*** EXTRAIT CHOISI ***

Les connaissances acquises restent donc à un niveau intellectuel, et ne sont pas éprouvées dans notre corps et dans notre chair. Pour que nos émotions ne nous rattrapent pas, il est indispensable de travailler sur nos manques, nos souffrances, nos violences éducatives. Sans ce travail cumulé parfois aux conditions de travail, beaucoup de professionnels peuvent être dans des comportements non suffisamment bons. Plusieurs pistes s’offrent à nous :

En amont, une réflexion dans les Centres de formation. Comment travailler ces aspects au lieu de travailler sur des maquettes ? Des temps d’analyse de pratique, que nous pouvons appeler « le Service après-vente ». Se former, toujours et encore : des formations professionnelles continues et des lectures. Et des réunions régulières.

Dans le feu de l’action : 1) — sentir l’émotion, 2) — entendre son besoin, 3) — entendre le besoin de l’enfant et 4) — passer le relais. Cela pouvant nous permettre d’accueillir au mieux, être en empathie avec soi-même.

*** MATÉRIEL DE TRAVAIL ***

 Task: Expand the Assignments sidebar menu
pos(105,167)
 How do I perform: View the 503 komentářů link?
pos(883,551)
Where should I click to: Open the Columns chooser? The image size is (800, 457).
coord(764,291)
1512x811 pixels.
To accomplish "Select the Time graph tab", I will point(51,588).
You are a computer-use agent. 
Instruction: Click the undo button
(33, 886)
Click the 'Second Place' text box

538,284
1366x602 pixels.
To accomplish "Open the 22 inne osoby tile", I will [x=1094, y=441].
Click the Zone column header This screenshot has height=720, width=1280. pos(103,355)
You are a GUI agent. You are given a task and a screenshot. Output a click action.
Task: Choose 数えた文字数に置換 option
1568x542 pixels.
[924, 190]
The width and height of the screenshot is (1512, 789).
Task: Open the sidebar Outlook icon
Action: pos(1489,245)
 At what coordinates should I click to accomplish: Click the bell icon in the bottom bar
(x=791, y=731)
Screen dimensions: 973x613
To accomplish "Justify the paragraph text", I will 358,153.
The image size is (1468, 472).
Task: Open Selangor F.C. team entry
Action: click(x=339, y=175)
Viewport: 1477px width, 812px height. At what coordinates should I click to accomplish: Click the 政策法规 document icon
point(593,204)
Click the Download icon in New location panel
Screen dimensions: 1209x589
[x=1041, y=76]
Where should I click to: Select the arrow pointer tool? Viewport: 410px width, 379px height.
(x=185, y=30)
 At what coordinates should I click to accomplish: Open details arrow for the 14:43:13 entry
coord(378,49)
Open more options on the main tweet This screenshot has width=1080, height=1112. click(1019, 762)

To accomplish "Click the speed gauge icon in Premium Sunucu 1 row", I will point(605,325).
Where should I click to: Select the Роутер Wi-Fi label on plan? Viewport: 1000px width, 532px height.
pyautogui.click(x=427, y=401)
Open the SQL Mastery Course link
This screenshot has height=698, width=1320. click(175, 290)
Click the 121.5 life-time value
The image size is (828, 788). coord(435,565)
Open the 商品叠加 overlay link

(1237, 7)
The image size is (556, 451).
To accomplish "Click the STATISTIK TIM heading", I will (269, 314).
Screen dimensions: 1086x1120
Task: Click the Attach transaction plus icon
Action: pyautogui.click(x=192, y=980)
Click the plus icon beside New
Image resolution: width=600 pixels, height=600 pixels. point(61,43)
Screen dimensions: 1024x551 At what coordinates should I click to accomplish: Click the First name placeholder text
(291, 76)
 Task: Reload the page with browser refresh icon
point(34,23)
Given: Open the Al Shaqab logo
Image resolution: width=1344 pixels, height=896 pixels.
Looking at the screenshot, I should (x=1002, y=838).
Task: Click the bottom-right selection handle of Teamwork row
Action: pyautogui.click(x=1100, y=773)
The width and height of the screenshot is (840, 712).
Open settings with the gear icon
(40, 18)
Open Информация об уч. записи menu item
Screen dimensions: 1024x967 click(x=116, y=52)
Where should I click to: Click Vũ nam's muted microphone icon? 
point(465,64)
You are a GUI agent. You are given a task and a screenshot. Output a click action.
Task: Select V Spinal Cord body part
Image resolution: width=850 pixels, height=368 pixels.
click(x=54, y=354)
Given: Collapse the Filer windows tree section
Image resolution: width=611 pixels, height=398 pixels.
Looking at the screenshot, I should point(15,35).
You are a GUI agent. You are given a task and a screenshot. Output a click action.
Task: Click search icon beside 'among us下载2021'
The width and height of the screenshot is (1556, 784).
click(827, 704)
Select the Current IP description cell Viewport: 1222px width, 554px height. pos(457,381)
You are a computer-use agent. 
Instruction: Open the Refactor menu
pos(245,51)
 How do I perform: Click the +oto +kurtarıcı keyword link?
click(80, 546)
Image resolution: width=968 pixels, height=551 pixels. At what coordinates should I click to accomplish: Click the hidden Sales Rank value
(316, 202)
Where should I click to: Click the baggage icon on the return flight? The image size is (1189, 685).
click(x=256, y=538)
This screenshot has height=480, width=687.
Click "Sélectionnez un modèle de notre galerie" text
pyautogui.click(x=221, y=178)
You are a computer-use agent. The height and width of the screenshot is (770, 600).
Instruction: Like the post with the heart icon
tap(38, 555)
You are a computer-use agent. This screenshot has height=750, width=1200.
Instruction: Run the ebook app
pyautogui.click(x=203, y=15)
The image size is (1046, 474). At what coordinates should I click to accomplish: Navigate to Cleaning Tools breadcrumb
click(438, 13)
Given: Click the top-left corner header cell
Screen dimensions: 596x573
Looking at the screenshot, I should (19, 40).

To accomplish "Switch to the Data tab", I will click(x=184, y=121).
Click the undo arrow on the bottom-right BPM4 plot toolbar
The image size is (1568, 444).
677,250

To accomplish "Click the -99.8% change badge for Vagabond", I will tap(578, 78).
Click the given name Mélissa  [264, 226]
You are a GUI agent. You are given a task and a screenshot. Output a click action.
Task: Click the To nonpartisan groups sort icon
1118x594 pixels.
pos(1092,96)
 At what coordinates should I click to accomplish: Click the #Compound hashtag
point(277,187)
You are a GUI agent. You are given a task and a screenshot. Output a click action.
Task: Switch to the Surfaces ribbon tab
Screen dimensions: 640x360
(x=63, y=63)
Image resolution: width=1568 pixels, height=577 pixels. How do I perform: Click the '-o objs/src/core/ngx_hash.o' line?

***

§ CONSIGNES
**a)** Restituez telles quelles les lignes du listing allant de celle qui contient « You are a computer-use agent. This » jusqu'à celle qui contient « click(438, 13) », ces deux lignes comprises.
**b)** Reprenez l'extrait consacré aux émotions des professionnels auprès des enfants et prolongez-le à la suite de sa dernière phrase.

§ RÉSULTATS OBTENUS
**a)**
You are a computer-use agent. This screenshot has height=750, width=1200.
Instruction: Run the ebook app
pyautogui.click(x=203, y=15)
The image size is (1046, 474). At what coordinates should I click to accomplish: Navigate to Cleaning Tools breadcrumb
click(438, 13)

**b)**
Dans la relation aux adultes, la démarche est la même, car l’émotion peut aussi nous entraîner dans la cours de récréation pour adultes. L’idée d’une Charte relationnelle peut parfois être un outil intéressant à réfléchir, ainsi que des modules de formation et de communication :

  • « Ce que je dis n’est pas toujours ce qui est entendu »
  • « Je mets des mots sur mon ressenti au lieu de parler sur l’autre »
  • « Je n’oublie pas que tout échange nous sommes 3 : la relation, moi et l’autre »
  • « J’utilise le JE et non le TU »
  • « Je n’entretiens pas les non-dits et les rumeurs »
  • « Je ne parle pas sur quelqu’un en son absence et je refuse d’écouter quelqu’un parler sur un absent »
  • « Ce que je ressens m’appartient, ce n’est pas l’autre qui est responsable »
  • « Je ne peux pas changer l’autre, je ne peux que changer ma relation avec lui »

Apprivoiser une émotion, c’est prendre la responsabilité de la relation, c’est arrêter d’accuser l’autre de ses états émotionnels, c’est se prendre en main, s’affirmer, prendre soin de soi avec assertivité. Être une grande personne, c’est prendre soin de ses besoins et ne pas attendre que l’autre les devine : « Elle devrait quand même savoir ! ». Faire ce choix peut transformer votre vie, votre quotidien.

Et pour conclure, rappelons-nous que toutes rencontres, que ce soit avec l’enfant ou l’adulte, ont un sens. Ces rencontres veulent nous apprendre quelque chose, quelque chose sur nous. Il n’y a pas de rencontre anodine. Même si cela est complexe, même si l’émotion nous rattrape et que cela nous fait du mal, la vie veut vous donner une leçon. Plus nous serons dans la magie des relations, plus notre vie sera joie et bonheur.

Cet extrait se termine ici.